Au fond du ravin, l'Oued-Kantra se
précipite par une cascade vers la plaine, et une belle arche
romaine de trente pieds de largeur, jetée sur la rivière,
forme un pont des plus pittoresques, sur lequel passe la
route, et qui relie ainsi les deux côtés du défilé. Ce
pont d'El-Kantra, qui a donné son nom à l'oasis, est appelé
par les Arabes Foum-es-Sahara, ou la bouche du Sahara, parce
qu'en effet il domine le seul passage qui conduise du Tell de
l'Algérie au Sahara oriental : on le regarde avec raison
comme la clef de toute cette région. J'oubliai ma fatigue
pour aller, malgré la chaleur, esquisser ce col magnifique.

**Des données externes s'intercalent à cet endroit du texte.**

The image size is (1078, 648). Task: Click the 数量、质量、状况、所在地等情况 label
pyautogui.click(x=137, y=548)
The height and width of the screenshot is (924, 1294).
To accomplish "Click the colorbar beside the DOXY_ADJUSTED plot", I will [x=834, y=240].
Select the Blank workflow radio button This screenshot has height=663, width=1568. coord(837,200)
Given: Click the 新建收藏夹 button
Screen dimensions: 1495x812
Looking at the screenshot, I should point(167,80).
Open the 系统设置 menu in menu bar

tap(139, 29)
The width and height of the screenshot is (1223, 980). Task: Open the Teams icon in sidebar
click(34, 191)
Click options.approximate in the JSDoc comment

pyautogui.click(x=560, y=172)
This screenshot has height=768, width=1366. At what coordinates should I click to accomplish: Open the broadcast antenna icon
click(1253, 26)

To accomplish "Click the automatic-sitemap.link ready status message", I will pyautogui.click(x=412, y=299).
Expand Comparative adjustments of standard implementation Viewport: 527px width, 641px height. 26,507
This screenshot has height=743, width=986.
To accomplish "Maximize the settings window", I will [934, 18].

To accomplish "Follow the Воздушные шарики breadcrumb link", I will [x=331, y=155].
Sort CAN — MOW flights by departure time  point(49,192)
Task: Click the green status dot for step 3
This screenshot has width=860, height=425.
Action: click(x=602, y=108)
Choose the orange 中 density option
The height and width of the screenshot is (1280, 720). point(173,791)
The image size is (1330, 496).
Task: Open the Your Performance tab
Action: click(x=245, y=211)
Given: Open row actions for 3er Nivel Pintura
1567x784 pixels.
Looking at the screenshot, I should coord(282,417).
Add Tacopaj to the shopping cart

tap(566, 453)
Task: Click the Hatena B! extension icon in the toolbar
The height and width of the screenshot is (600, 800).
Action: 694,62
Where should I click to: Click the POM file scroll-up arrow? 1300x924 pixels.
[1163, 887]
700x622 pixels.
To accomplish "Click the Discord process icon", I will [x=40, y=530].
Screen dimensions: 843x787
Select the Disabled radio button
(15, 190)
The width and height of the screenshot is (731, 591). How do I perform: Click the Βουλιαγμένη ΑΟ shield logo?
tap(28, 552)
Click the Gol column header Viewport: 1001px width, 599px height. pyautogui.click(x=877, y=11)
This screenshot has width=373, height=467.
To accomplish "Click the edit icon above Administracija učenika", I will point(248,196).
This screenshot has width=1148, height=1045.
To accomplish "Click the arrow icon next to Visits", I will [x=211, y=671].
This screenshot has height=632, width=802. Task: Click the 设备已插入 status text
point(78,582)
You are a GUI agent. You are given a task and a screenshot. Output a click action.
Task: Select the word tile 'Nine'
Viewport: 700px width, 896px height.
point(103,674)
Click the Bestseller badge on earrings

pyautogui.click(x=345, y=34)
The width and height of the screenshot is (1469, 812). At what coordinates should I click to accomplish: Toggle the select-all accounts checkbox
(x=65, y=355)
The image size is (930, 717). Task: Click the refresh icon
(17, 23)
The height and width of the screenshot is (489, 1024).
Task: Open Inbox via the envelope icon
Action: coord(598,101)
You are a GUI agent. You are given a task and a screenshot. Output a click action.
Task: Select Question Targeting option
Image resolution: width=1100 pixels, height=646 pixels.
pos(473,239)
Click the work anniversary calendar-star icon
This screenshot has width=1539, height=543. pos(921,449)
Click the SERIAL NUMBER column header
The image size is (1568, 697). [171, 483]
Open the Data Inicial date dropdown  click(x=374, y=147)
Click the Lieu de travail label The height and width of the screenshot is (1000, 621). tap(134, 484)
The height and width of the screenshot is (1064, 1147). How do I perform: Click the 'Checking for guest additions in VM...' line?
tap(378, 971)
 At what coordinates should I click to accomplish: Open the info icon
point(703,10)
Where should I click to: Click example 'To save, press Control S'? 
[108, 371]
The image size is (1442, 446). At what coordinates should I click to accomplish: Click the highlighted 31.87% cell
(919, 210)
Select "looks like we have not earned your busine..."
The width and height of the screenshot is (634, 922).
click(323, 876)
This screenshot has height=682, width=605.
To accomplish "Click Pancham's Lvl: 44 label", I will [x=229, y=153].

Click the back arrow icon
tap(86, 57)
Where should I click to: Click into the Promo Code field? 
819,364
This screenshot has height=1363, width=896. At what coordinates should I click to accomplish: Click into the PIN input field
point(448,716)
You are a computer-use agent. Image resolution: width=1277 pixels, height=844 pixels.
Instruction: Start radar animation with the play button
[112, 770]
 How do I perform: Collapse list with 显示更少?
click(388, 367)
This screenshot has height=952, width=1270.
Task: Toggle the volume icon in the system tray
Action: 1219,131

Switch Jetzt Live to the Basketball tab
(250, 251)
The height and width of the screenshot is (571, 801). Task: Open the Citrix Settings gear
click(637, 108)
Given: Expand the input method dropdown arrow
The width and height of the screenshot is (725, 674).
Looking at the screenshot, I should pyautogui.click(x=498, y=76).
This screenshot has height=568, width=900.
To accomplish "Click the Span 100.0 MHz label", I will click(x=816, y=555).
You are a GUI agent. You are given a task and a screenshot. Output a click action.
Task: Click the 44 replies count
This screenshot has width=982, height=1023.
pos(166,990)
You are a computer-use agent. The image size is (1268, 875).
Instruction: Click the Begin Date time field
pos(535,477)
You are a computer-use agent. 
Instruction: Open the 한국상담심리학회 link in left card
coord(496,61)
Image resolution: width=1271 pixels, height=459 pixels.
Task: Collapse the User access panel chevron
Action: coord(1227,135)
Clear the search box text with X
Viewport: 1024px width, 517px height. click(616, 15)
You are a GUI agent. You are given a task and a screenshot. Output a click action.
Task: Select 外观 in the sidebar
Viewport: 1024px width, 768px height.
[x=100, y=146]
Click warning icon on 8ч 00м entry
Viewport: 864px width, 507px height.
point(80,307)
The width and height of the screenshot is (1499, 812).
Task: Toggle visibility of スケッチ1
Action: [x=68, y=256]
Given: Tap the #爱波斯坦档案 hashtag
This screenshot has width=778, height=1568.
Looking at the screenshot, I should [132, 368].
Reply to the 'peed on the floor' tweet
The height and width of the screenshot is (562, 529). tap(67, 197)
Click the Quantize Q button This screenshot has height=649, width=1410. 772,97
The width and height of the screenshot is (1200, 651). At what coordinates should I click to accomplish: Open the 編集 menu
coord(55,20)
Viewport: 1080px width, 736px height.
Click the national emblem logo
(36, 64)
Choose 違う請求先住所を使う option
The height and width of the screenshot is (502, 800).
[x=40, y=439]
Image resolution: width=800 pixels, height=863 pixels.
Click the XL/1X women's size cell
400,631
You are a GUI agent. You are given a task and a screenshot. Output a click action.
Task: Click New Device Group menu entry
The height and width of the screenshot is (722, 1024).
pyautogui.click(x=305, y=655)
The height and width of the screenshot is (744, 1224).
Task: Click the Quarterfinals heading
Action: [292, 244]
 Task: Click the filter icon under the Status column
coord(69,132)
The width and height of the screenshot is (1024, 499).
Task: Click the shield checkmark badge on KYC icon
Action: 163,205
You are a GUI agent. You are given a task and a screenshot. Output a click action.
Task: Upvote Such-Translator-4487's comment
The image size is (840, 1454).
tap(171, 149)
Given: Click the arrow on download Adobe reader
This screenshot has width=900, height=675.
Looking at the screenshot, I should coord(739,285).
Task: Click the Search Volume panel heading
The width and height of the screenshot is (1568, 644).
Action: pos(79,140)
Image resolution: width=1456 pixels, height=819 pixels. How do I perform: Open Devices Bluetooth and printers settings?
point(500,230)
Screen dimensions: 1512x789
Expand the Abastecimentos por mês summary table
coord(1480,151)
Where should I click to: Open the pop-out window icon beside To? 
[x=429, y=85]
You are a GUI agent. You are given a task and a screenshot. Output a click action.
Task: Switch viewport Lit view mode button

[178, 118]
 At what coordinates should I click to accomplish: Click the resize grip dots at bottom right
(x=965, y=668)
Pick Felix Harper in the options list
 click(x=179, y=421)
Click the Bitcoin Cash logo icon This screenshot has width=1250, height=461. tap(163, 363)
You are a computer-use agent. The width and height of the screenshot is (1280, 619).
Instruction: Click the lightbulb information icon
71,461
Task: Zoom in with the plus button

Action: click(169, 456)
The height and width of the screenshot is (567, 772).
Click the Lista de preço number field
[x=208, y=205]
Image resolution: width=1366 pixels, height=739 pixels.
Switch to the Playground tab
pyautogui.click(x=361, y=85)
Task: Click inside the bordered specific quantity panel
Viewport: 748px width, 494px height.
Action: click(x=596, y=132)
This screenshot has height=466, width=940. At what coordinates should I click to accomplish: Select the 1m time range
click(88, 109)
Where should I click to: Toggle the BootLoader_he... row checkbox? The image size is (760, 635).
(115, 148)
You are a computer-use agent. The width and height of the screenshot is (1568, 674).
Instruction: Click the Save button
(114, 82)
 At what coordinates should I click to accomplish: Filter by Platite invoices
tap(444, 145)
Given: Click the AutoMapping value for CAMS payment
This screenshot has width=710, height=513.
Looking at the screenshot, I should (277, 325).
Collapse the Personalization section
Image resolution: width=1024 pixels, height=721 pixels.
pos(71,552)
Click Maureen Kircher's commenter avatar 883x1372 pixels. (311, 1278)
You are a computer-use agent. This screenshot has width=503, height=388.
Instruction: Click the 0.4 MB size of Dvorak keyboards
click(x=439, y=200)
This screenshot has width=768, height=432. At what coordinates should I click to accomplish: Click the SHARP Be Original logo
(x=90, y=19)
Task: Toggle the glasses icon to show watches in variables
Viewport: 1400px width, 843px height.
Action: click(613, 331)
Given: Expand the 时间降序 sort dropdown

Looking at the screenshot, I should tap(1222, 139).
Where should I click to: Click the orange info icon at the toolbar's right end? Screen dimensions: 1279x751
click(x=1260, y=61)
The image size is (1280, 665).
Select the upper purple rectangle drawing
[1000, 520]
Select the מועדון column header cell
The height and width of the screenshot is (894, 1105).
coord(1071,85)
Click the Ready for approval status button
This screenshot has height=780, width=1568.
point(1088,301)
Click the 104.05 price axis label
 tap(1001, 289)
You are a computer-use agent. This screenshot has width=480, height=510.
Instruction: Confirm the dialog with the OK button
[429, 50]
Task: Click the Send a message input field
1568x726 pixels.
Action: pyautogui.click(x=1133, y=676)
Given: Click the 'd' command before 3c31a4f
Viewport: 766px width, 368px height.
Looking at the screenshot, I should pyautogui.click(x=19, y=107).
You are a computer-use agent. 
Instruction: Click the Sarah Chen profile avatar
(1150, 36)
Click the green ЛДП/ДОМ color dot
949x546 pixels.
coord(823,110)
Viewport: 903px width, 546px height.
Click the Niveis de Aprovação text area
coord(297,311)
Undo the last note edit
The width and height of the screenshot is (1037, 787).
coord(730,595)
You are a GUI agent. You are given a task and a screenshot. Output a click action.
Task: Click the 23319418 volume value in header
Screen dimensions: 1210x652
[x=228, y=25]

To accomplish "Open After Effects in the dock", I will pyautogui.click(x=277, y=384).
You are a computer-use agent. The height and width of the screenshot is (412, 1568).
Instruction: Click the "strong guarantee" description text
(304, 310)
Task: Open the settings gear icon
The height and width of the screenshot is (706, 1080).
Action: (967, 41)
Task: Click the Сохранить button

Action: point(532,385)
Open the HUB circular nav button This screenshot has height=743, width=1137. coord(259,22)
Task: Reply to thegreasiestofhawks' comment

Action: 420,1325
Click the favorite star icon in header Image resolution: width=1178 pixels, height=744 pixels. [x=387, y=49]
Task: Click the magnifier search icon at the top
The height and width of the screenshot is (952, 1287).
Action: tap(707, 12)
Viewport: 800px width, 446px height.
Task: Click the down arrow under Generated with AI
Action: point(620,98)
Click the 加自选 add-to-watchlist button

Entre les rochers perpendiculaires, on aperçoit non seulement
les palmiers de l'oasis, mais encore des roches recouvertes de
couches de sel d'une nuance tirant sur le cramoisi, qui
bornent l'horizon. El-Kantra paraît avoir été jadis une
colonie romaine fort importante, comme l'attestent de
nombreuses inscriptions sur marbre ou sur bronze, que les
agriculteurs et les vignerons de l'oasis déterrent à chaque
instant. Quand on traverse le pont, on arrive aux trois
villages ou " dacheras" qui sont construits au
milieu de bosquets de palmiers et entourés d'une haute
muraille. Ils ont à eux trois une population de dix-huit
cents âmes. Les femmes tissent des burnous et de l'étoffe
pour les tentes ; les hommes cultivent les palmiers et
quelques céréales, qu'ils arrosent comme on le fait en
Égypte. La vue de l'oasis n'est pas moins belle prise de
l'autre côté de la gorge : les montagnes de Djebel-Gaous et
de Djebel-Essor lui font une couronne majestueuse pardessus
les hauteurs du col.
En allant d'El-Kantra à El-Outaïa, on traverse un terrain
rempli d'huîtres, de buccardes et d'autres coquillages
fossiles : je me demandais comment et par quel cataclysme la
mer a pu arriver à baigner cette région élevée.
A El-Hammam, nous repassâmes la rivière près de
certaines sources thermales salées. A droite on aperçoit une
montagne conique, formée de couches de marbre, de gypse et de
sel, que les indigènes appellent la montagne de sel (Djebel-el-Melah).